**Stated problem 1**: In the listing, from its first line up to and including the line with "click(497, 494)", switch "serial device" to "Bluetooth device" and give those lines again with nothing else changed.

Parolees charged with violations of parole are within the protection of the Due Process Clause of the Fourteenth Amendment. Morrissey v. Brewer, 408 U.S. 471, 482, 92 S.Ct. 2593, 33 L.Ed.2d 484 (1972). As such, parolees are entitled to a two-stage parole-revocation procedure: (1) a preliminary hearing to determine whether there is probable cause to believe that the arrested parolee has committed acts that would constitute a violation of parole conditions and (2) a revocation hearing before the final decision on revocation to consider whether the facts as determined warrant revocation. Id. at 485-88, 92 S.Ct. 2593; Komyatti v. State, 931 N.E.2d 411, 416 (Ind.Ct.App. 2010). The minimum requirements of due process include written notice of the claimed parole violations, disclosure to the parolee of the evidence against him, an opportunity to be heard in person and to present evidence, the right to confront and cross-examine adverse witnesses, a "neutral and detached" parole-hearing board, and a written statement by the board of the evidence relied upon and the reasons for revoking parole. Morrissey, 408 U.S. at 489-90, 92 S.Ct. 2593; Komyatti, 931 N.E.2d at 416.
Grayson v. State, 58 N.E.3d 998, 1001 (Ind.Ct.App. 2016).

[¶11] Baker's argument on this issue is less than clear. He appears to assert that he was not given notice that he might have been found to have violated his parole for reasons other than the commission of new offenses. He then asserts that, "[d]ue to" the lack of notice on those other purported violations of his parole, "it was constitutionally impermissible" for the Board to order him to serve the balance of his paroled term. Appellant's Br. at 18.

**Stated problem 2**: Say whether each statement agrees with the parole-revocation passage: (a) parolees are entitled to a two-stage revocation procedure; (b) the minimum requirements of due process include oral notice of the claimed parole violations; (c) Baker's argument on the notice issue is described as clear. Answer yes or no for each, quoting the deciding words.

**Records for processing**:
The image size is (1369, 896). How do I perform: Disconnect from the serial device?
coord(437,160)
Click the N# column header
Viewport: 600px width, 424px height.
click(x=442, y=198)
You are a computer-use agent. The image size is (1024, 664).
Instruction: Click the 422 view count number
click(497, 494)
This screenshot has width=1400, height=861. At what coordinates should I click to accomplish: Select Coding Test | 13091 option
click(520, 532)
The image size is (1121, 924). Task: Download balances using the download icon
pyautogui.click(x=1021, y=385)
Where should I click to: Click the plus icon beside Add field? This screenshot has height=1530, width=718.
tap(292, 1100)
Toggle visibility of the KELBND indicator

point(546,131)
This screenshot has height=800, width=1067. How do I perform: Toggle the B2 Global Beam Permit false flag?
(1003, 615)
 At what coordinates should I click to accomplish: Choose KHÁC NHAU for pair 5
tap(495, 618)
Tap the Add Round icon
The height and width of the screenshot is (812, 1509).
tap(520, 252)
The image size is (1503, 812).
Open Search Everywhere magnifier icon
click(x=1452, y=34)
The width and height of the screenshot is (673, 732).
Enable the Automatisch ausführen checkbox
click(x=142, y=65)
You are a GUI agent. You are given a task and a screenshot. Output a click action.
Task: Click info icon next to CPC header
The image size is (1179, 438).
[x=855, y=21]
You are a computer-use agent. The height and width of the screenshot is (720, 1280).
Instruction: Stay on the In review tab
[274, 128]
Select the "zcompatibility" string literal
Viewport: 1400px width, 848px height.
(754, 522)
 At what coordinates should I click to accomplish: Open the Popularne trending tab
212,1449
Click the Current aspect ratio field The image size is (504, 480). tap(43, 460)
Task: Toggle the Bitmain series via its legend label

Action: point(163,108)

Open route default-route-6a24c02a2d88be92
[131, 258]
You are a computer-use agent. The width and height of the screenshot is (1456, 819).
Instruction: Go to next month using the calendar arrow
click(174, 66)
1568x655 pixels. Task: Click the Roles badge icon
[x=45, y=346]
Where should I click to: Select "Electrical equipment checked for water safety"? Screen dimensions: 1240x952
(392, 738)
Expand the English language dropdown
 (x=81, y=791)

**Correct answer 1**:
The image size is (1369, 896). How do I perform: Disconnect from the Bluetooth device?
coord(437,160)
Click the N# column header
Viewport: 600px width, 424px height.
click(x=442, y=198)
You are a computer-use agent. The image size is (1024, 664).
Instruction: Click the 422 view count number
click(497, 494)

**Correct answer 2**:
(a) Yes: "parolees are entitled to a two-stage parole-revocation procedure"
(b) No: "written notice of the claimed parole violations"
(c) No: "Baker's argument on this issue is less than clear."